An opinion generally appears in the form of a “deduction, inference, conclusion, criticism, judgment, remark [or] observation”. It involves language which cannot be tested by the senses or implicates principles upon which civilized society is not in agreement. Statements “cast in the form of a prophecy of future events” will generally be treated as comments and not facts.  
“An inference or a deduction from facts may properly be regarded as comment”; an implication, however, cannot. As such, an opinion is a subjective evaluation and incapable of proof. It merely represents a value judgement of the speaker or writer. Its truth or untruth, or justness or unjustness, can never be more than a matter of pure conjecture or speculation.  

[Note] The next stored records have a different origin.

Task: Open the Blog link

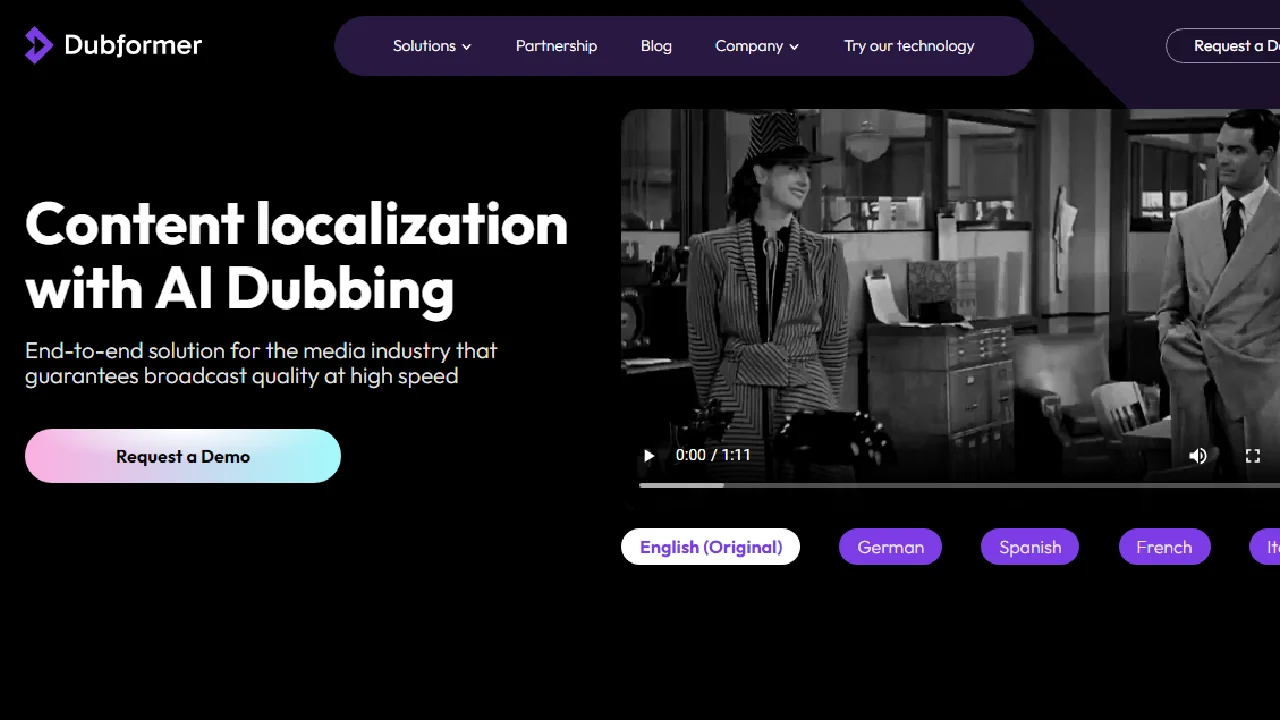Action: click(656, 46)
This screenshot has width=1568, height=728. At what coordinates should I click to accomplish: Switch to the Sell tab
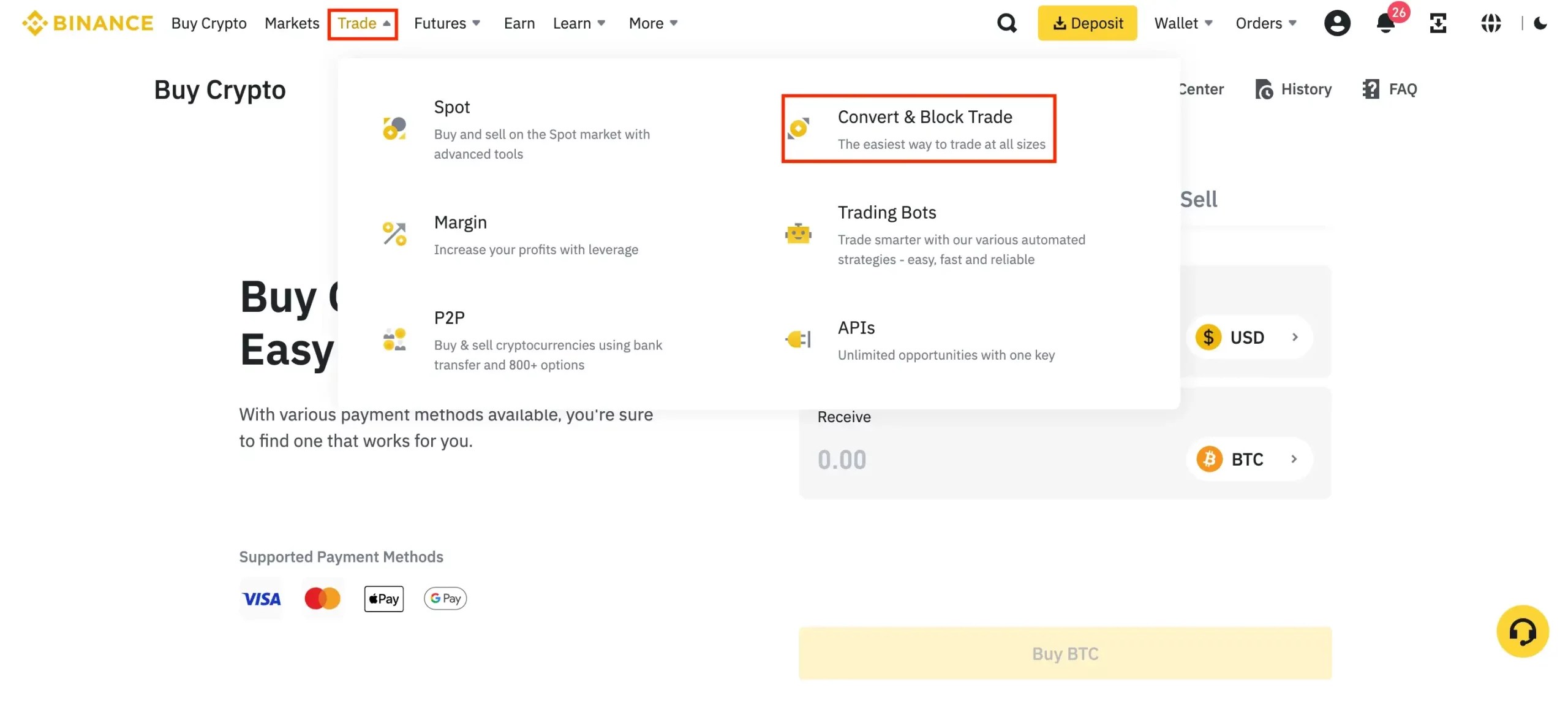click(x=1197, y=198)
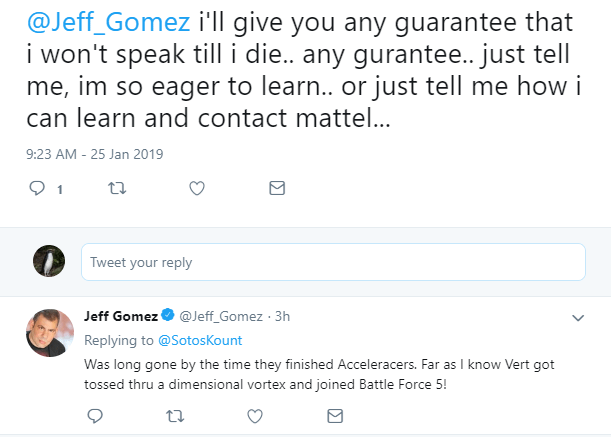Click the blue verified badge
The image size is (611, 437).
(169, 317)
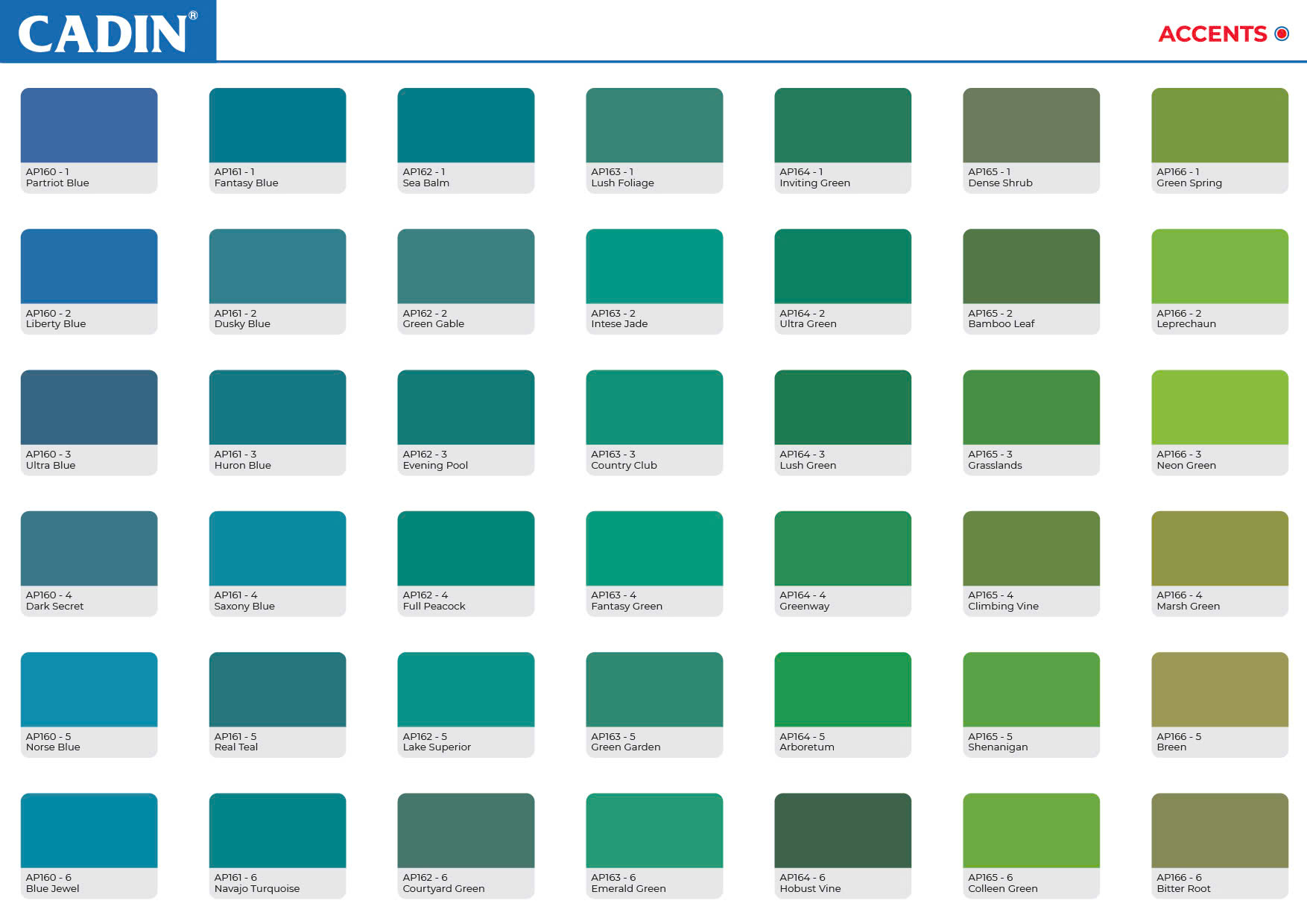Pick the Bitter Root swatch
This screenshot has height=924, width=1307.
(x=1219, y=830)
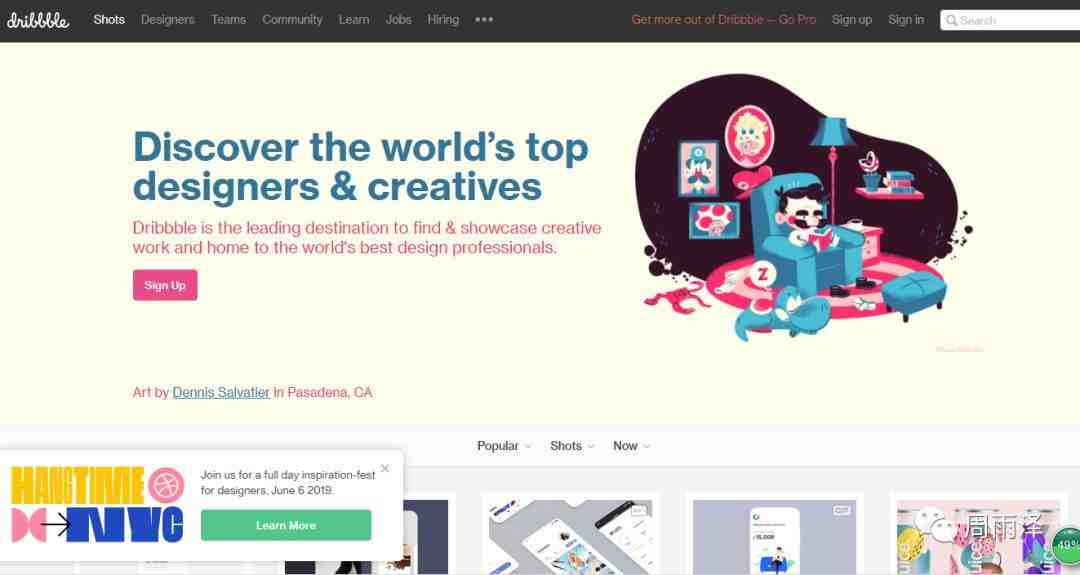The width and height of the screenshot is (1080, 575).
Task: Click the green Learn More button
Action: click(286, 525)
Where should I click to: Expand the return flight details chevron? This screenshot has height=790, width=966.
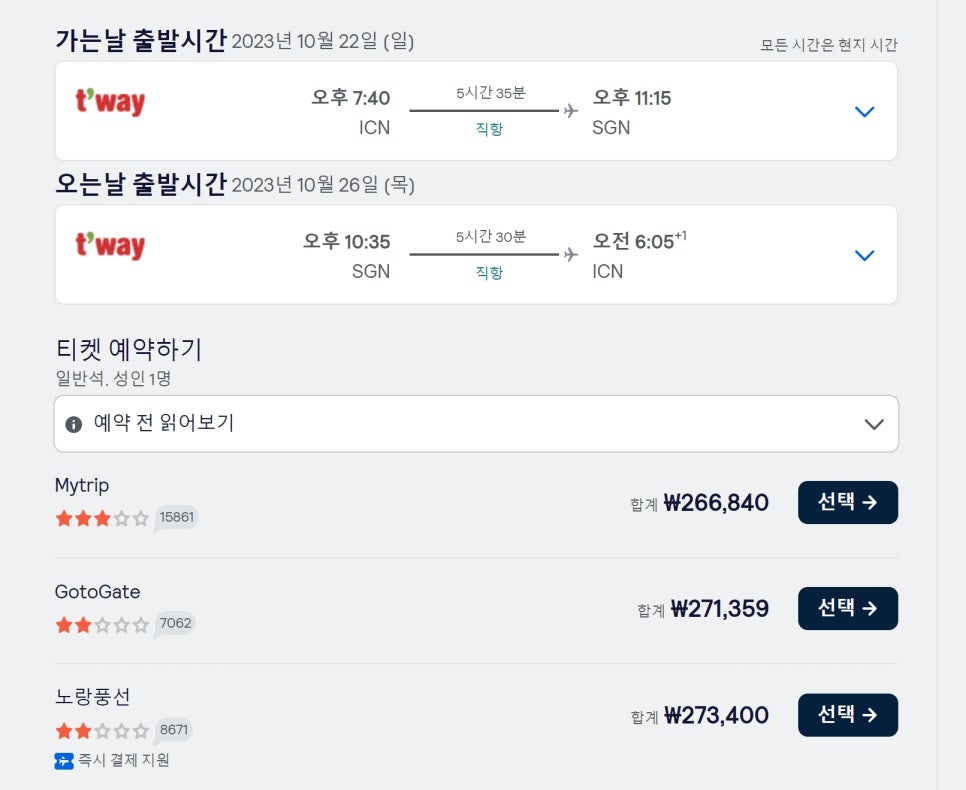coord(865,255)
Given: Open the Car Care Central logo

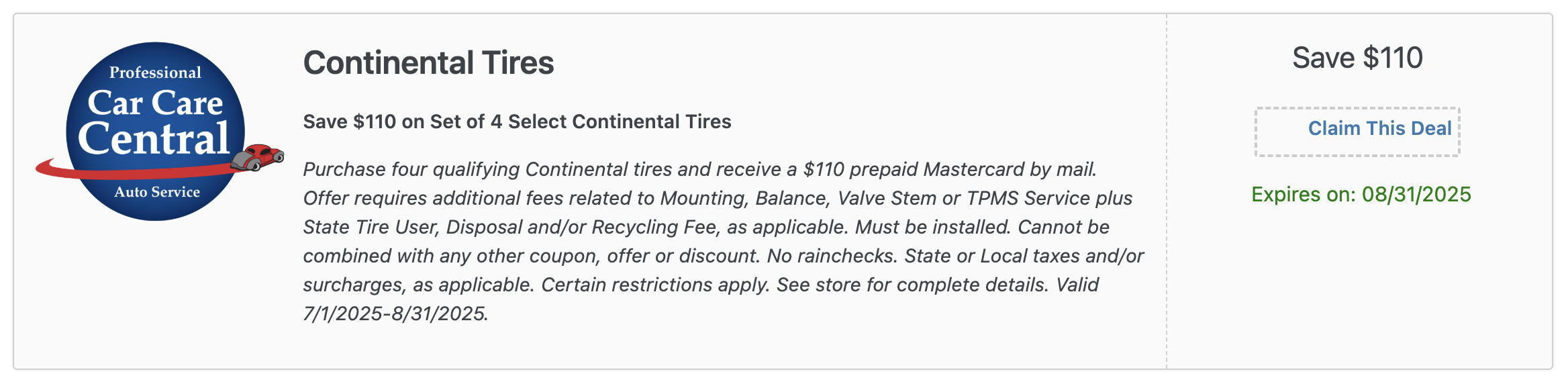Looking at the screenshot, I should 159,132.
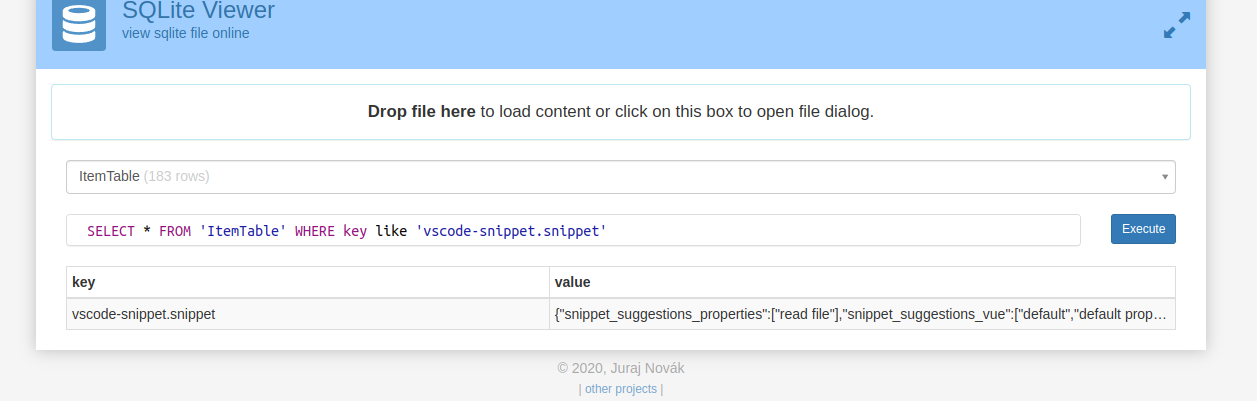1257x401 pixels.
Task: Click the 'view sqlite file online' subtitle
Action: click(x=186, y=33)
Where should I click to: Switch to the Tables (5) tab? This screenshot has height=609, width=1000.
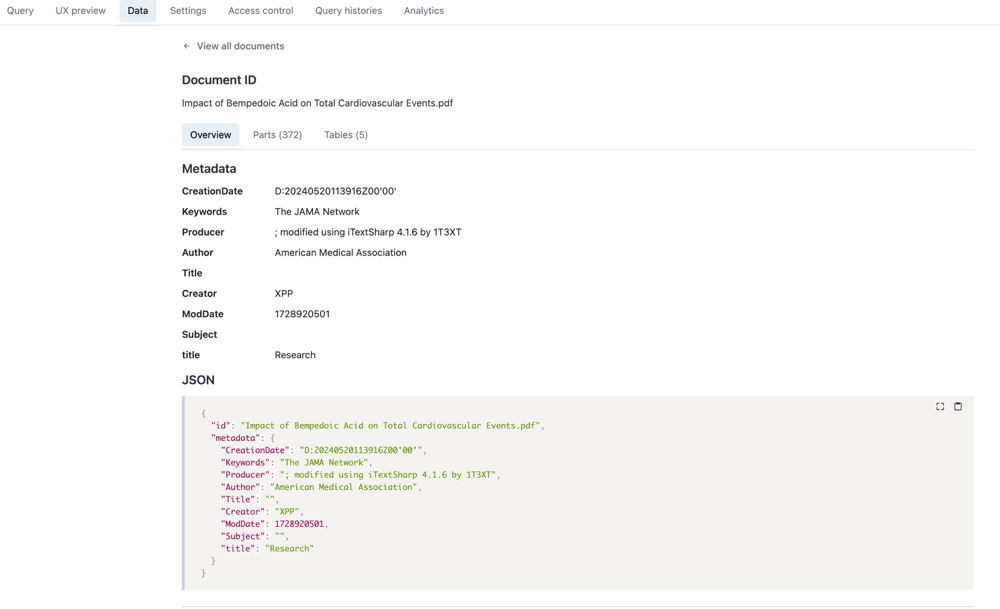coord(345,134)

An opinion differs from a statement of fact. The latter is a “direct statement concerning or description of a subject of public interest”, since this can be weighted, tested, dissected or analyzed and conclusions drawn as to whether it accurately reflects the thing it purports to represent or the statement which the author has made. In other words there are acceptable and uniform methods by which it can be verified objectively and its truth or falsity determined. Thus in the example previously given, the taking of money in exchange for favours describes conduct which can be empirically verified by witnesses. 
[...] 
[77]        Selon moi, les citoyens, spectateurs de ce pugilat politique, en connaissaient le contexte et comprenaient par le fait même que, très souvent, les mots utilisés ne pouvaient et ne devaient pas être pris au pied de la lettre. 
[78]        Voilà pourquoi, à mon avis, les commentaires diffamatoires exprimés par le conseiller Séguin, lorsque replacés dans le contexte du débat politique partisan, ne franchissent pas les frontières de l’intolérable et ne constituent pas une faute.